[Dataset records]
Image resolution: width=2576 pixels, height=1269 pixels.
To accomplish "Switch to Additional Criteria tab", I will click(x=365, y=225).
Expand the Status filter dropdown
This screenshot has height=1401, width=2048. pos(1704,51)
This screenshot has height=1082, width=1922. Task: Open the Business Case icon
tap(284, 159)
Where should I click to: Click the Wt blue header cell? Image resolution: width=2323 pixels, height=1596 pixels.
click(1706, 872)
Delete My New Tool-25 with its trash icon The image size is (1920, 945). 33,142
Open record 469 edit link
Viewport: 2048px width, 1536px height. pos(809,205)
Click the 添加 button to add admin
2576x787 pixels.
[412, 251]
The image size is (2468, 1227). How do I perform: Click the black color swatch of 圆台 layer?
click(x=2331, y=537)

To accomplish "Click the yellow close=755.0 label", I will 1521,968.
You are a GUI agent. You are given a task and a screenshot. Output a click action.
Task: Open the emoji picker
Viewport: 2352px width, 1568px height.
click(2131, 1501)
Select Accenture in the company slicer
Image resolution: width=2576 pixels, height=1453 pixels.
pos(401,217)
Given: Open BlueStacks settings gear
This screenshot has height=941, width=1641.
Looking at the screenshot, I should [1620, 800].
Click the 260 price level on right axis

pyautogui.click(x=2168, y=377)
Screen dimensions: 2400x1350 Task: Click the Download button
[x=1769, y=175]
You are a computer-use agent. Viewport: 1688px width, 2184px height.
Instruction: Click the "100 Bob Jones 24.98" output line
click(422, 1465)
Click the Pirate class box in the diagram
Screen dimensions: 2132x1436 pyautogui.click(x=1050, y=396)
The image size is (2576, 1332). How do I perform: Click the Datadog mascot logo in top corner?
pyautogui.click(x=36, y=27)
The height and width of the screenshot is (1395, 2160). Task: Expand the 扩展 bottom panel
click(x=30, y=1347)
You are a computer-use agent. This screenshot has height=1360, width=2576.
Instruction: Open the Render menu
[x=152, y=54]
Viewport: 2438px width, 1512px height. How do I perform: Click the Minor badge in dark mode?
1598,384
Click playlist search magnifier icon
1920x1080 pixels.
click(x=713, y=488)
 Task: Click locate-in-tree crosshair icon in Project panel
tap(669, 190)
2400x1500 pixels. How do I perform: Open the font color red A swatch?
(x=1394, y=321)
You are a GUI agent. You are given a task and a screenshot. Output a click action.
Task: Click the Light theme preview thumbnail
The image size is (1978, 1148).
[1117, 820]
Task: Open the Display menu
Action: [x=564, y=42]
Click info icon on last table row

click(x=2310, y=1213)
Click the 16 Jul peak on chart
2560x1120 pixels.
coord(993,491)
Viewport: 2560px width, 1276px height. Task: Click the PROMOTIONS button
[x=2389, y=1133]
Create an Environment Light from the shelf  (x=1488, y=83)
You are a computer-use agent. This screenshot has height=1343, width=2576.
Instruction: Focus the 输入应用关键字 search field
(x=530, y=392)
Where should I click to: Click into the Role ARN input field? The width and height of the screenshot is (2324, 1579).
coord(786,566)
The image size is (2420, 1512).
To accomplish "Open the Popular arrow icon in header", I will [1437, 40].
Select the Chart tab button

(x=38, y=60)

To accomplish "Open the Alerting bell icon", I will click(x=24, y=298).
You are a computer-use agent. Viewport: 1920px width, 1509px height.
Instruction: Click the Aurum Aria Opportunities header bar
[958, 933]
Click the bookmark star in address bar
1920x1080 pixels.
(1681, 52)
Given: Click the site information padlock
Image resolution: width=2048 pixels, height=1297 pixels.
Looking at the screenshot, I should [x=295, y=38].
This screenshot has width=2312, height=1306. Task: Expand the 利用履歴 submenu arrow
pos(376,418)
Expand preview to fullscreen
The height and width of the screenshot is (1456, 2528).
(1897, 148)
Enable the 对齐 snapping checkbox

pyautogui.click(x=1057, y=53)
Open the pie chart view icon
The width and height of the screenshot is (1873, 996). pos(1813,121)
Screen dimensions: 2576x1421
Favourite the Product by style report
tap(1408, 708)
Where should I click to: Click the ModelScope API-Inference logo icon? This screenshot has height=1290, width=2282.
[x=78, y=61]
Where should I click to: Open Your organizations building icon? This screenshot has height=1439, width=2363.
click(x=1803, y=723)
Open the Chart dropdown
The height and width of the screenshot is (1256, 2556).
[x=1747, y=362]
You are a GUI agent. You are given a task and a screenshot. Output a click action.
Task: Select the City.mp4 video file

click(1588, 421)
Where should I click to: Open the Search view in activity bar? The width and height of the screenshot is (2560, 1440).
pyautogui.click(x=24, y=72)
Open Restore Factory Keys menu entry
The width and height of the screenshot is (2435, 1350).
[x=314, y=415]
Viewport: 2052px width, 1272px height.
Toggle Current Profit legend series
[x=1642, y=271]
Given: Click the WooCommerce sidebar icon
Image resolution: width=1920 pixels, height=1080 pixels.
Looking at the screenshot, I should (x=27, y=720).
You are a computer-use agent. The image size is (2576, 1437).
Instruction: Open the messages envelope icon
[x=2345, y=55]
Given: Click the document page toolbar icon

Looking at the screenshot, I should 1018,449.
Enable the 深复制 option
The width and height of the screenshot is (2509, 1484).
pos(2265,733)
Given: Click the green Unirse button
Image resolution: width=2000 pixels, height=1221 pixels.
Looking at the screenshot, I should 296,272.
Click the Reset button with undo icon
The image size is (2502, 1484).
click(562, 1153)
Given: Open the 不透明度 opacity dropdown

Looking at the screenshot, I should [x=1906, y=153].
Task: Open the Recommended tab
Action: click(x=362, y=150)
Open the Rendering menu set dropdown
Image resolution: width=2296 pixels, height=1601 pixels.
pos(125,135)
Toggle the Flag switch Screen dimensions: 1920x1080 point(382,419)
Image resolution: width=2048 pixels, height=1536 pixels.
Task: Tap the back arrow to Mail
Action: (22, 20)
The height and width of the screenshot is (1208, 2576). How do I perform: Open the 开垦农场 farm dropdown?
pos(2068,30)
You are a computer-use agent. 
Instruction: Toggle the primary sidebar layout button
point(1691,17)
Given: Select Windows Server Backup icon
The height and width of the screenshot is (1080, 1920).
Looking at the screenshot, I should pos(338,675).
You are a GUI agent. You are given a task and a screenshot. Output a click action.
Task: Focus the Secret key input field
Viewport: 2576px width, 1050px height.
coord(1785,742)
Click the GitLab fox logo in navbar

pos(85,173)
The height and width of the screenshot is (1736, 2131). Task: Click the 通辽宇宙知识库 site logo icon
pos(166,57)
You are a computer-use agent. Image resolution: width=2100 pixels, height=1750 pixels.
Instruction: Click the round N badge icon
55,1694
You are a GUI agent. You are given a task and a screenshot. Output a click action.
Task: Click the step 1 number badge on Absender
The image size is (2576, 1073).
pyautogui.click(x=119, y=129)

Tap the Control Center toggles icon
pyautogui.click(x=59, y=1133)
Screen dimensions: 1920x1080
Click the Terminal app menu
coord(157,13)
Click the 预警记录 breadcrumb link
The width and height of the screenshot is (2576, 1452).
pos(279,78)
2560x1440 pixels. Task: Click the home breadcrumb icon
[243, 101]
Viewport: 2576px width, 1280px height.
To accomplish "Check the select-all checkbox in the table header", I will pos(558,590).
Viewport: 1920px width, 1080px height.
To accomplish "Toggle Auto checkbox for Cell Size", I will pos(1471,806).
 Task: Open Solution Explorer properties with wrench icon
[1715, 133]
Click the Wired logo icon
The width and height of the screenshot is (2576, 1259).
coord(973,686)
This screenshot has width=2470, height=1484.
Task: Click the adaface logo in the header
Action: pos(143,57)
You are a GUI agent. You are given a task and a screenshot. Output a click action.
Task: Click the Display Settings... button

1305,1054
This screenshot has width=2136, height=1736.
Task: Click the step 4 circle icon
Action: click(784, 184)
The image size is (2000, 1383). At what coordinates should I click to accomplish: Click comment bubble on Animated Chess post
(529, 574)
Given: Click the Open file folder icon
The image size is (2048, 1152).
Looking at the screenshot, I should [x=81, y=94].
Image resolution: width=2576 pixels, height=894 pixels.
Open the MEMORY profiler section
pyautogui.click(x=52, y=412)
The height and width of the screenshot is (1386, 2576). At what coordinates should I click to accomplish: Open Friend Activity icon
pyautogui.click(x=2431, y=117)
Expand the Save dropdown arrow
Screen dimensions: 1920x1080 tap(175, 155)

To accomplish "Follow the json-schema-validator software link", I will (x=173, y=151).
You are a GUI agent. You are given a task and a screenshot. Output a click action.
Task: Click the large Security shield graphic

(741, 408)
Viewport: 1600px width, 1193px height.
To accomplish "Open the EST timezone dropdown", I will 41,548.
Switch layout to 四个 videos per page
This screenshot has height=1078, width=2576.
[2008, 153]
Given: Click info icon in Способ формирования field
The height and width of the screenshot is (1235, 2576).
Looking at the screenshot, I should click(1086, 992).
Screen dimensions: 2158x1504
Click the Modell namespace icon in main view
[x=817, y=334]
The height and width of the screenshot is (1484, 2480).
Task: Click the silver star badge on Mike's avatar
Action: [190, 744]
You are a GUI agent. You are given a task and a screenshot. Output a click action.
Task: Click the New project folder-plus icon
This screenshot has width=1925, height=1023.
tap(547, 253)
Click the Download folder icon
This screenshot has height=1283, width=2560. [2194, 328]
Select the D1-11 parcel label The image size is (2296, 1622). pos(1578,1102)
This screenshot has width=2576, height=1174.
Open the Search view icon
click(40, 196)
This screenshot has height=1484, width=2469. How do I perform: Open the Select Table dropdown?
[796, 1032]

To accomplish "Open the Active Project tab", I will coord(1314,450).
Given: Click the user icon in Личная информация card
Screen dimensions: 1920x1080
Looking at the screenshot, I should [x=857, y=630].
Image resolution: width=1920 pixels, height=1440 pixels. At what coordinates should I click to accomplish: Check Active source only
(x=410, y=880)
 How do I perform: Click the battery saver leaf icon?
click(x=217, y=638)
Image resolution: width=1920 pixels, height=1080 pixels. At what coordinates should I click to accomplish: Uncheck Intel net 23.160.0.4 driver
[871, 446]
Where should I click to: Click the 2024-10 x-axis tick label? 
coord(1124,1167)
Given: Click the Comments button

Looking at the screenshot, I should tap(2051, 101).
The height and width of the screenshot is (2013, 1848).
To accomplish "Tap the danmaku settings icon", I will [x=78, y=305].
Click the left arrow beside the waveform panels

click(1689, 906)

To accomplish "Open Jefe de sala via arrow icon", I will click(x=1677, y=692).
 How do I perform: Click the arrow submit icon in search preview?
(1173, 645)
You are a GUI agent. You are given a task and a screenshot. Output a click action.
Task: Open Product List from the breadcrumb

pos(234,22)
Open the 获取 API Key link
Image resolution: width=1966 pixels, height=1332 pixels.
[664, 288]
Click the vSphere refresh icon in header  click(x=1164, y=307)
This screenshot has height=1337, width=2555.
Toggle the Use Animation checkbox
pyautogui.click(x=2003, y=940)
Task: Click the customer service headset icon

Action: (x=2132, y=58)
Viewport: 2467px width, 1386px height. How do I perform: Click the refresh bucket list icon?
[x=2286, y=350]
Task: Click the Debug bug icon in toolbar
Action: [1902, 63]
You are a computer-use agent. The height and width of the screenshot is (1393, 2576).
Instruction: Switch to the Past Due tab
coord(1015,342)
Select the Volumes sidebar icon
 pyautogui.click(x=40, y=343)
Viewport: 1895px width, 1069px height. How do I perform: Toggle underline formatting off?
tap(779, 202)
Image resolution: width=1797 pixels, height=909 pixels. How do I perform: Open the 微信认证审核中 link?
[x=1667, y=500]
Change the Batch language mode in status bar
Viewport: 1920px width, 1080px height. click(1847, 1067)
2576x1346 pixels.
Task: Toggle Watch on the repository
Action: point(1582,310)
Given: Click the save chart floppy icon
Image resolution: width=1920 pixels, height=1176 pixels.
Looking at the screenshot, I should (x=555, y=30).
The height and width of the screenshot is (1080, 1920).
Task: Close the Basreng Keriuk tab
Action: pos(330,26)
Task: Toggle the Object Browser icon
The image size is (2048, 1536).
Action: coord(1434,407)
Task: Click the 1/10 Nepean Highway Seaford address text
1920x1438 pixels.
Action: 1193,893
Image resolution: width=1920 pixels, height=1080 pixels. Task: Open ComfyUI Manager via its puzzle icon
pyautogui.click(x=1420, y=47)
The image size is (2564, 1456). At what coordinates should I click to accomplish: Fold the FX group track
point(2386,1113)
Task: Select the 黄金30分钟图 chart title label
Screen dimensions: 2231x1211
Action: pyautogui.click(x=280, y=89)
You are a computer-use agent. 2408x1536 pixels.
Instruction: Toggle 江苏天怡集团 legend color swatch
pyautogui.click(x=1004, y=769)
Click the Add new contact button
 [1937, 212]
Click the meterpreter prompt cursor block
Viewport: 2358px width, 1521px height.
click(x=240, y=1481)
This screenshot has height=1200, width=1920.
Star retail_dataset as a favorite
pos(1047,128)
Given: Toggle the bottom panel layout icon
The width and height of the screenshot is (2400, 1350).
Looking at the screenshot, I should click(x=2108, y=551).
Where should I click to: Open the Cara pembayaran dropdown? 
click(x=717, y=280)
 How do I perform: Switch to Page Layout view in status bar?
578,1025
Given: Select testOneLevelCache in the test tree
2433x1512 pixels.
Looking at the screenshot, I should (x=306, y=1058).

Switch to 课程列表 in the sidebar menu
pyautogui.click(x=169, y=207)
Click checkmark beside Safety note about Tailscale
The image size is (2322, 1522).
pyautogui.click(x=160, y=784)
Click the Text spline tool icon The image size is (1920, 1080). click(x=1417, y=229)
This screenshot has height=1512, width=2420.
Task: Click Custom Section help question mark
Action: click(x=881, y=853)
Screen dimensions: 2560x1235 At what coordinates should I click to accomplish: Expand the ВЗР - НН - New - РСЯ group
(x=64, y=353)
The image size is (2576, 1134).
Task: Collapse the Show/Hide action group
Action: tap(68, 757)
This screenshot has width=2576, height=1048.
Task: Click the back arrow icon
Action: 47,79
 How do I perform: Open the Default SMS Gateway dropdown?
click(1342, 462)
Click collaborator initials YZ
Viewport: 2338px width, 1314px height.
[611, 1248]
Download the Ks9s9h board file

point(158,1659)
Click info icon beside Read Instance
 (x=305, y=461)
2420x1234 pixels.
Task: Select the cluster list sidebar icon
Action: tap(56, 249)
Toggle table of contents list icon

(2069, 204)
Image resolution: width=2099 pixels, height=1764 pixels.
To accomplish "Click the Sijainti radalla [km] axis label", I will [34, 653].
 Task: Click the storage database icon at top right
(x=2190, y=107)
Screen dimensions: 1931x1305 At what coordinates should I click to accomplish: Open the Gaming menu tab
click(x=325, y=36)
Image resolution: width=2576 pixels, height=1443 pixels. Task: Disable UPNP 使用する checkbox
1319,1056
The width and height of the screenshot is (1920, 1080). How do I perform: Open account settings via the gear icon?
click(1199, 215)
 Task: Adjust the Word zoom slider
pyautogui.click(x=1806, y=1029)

■ Task description
If a line in the records above contains "Light", copy that line.

■ Solution to this exercise
Task: Click the Light theme preview thumbnail
Create an Environment Light from the shelf  (x=1488, y=83)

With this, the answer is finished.